UFC Fight Night 63: Mendes vs. Lamas Preview

By Mike Coughlin, WrestlingObserver.com

There has to be a reason a man fights.

Chad Mendes and Ricardo Lamas face one another in the main-event of Saturday’s UFC on FOX Sports One show. Both potentially forever discarded to the history books as “failed challengers to the title” a man who trains with the skyline of Chicago in his eyes is going to go toe-to-toe with a man who trains with the salt of the Pacific in his lungs. For what?

With Connor McGregor and Jose Aldo (rightfully) grabbing any and all headlines for their July showdown, and Frankie Edgar the de facto #1 contender lying in wait, Saturday’s fight will end up a footnote to 2015 in all likelihood. The winner gets to fight again. That’s all. No title shot is at stake. No promise of even a chance at future glory. Just the promise he’ll get to do it all over again. The loser? Just as likely to get another fight. Another chance to do it all over again.

The cliché goes that it’s tougher to be champion than to become champion. There is no pithy saying for failing and still moving forward with life; still continuing on as a fighter. Still opening your eyes each morning and knowing that every single action you take that day is for one reason: to beat up another human being.

A lot of fight fans – and who can blame them? – dream of fighting. Standing there, feeling the adrenaline, exchanging blows, the thrill of victory. Fairy tales. Mendes and Lamas have had their fairy tale. They’ve headlined PPV events. They’ve won big fights in their hometowns. They’ve made money. They’ve had fame. They’ve had a combined three chances at the world title. Yet: they’re still fighting – still training.

Very few men dream of training. People don’t think of waking up at dawn to run three miles. They don’t imagine counting every single portion of food down to the ounce for every single meal for every single day for every single week for every single month of a training camp.

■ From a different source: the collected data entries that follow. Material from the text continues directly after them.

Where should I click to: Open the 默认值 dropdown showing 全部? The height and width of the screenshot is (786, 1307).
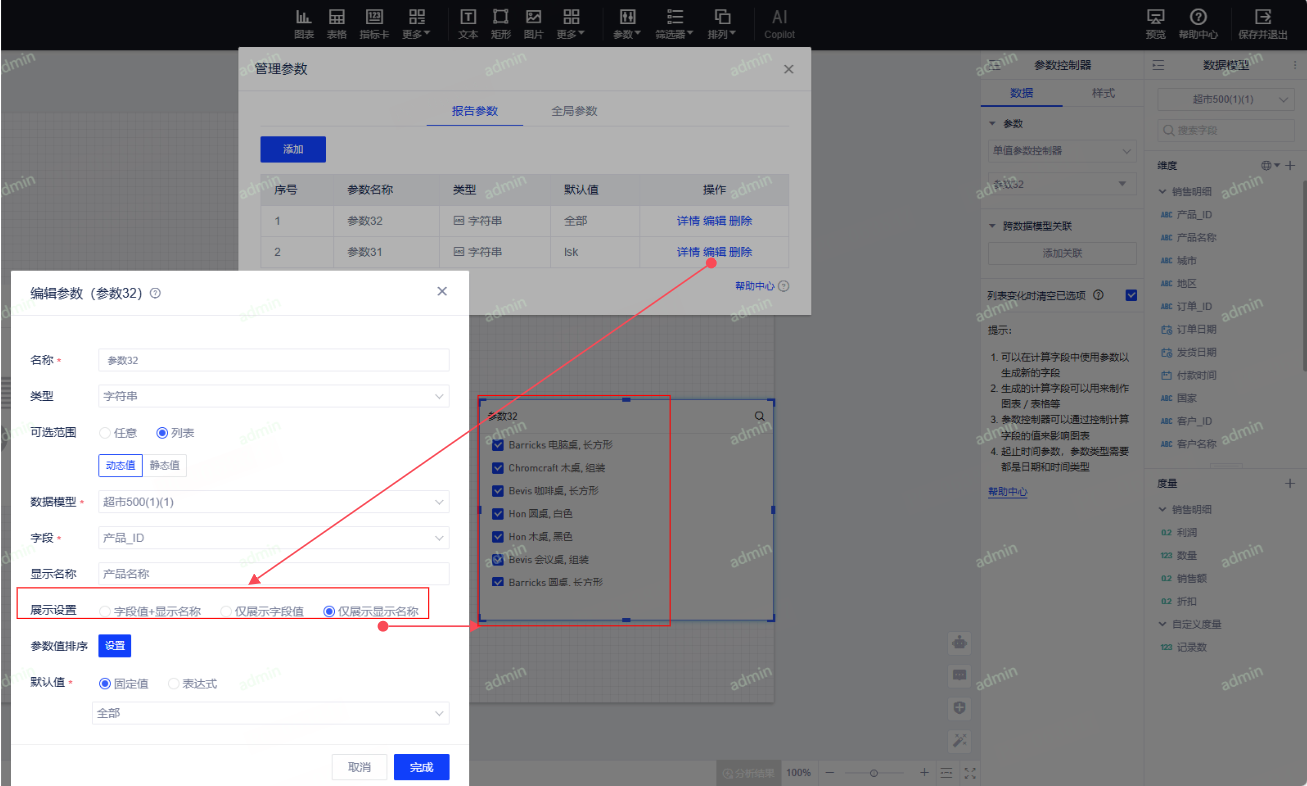click(270, 713)
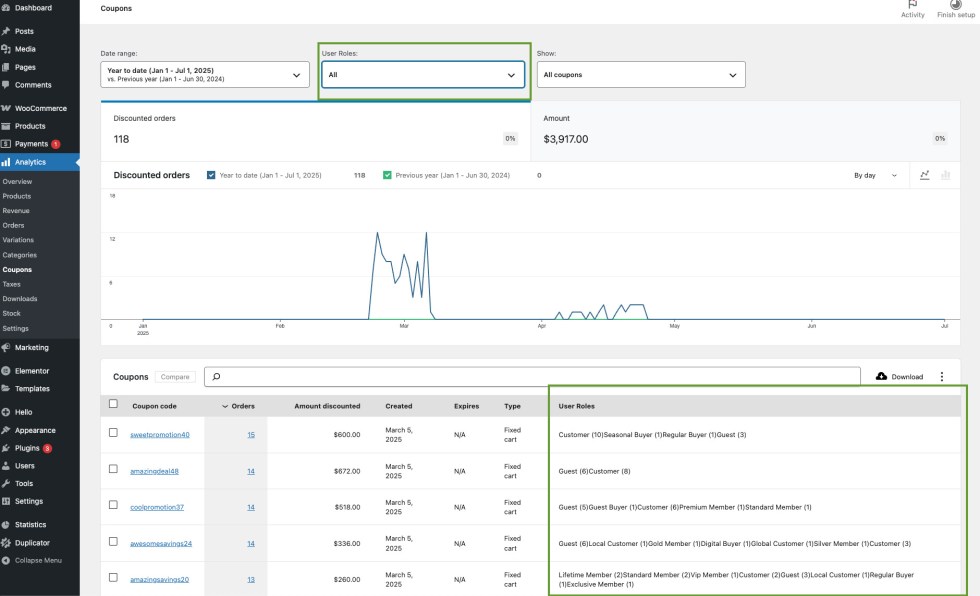Open the Date range dropdown
This screenshot has width=980, height=596.
(x=205, y=75)
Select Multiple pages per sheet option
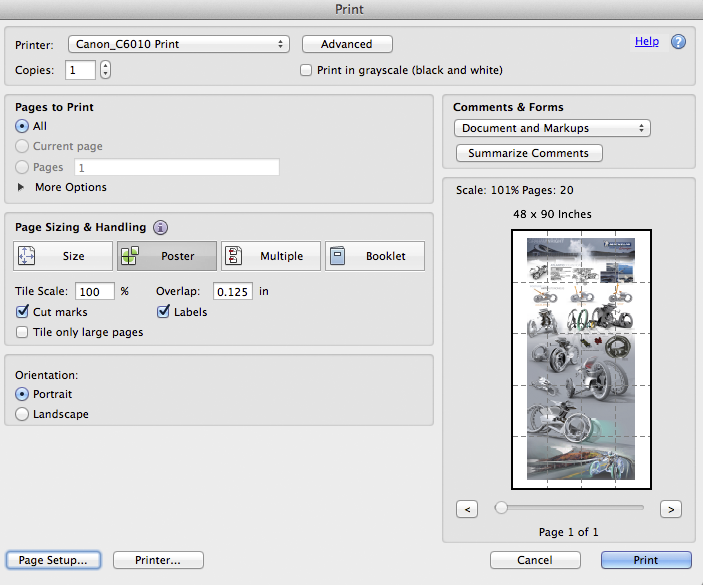703x585 pixels. coord(270,256)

Even the act of wrapping one’s hands – protecting your fist from damage so you can learn to better hit someone with it – becomes an every day routine as common as tying one’s shoes. They unknowingly transform into a person capable of being numb to existing as nothing more than a hurting machine.

Two men becoming violence personified, clashing in the shadow of Fairfax, Virginia. Fairfax: where America fought the British for Her Freedom; the sight of the first land battle of the Civil War, where America fought for Her Soul. But on Saturday it will host two men going through Hell just for the reward of more Hell.

And make no mistake, these men walk through hell with the best of them – to the point where they’re mirrors of one another. Mendes, a former Division One All-American Wrestler, part Puerto Rican, who fell in love with his ability to strike. Lamas, a former Division Three All-American Wrestler, Mexican and Cuban, who fell in love with his ability to strike. Both are the last two men to have faced current UFC Featherweight Champion Jose Aldo. Both lost by unanimous decision. Both keep fighting.

And if they don’t fight, then what? A photographer without a camera is just someone looking at things; a doctor without a patient is just someone holding her stethoscope; a teacher without students is just someone talking to himself. A fighter who doesn’t fight? He’s … just a man.

And none of us care about a man. After all, when did you last think about Chuck Liddell or Matt Hughes? Even Georges St. Pierre is quickly becoming just a moment in a highlight package. Sports are about the now not the then. Stop fighting and you stop mattering.

The numbing drills, early runs, bland diets, terrible weight-cuts, bruises, humiliations – everything – all so that for 25 minutes Mendes and Lamas can matter. Fight: not because they are fighters – but to be fighters.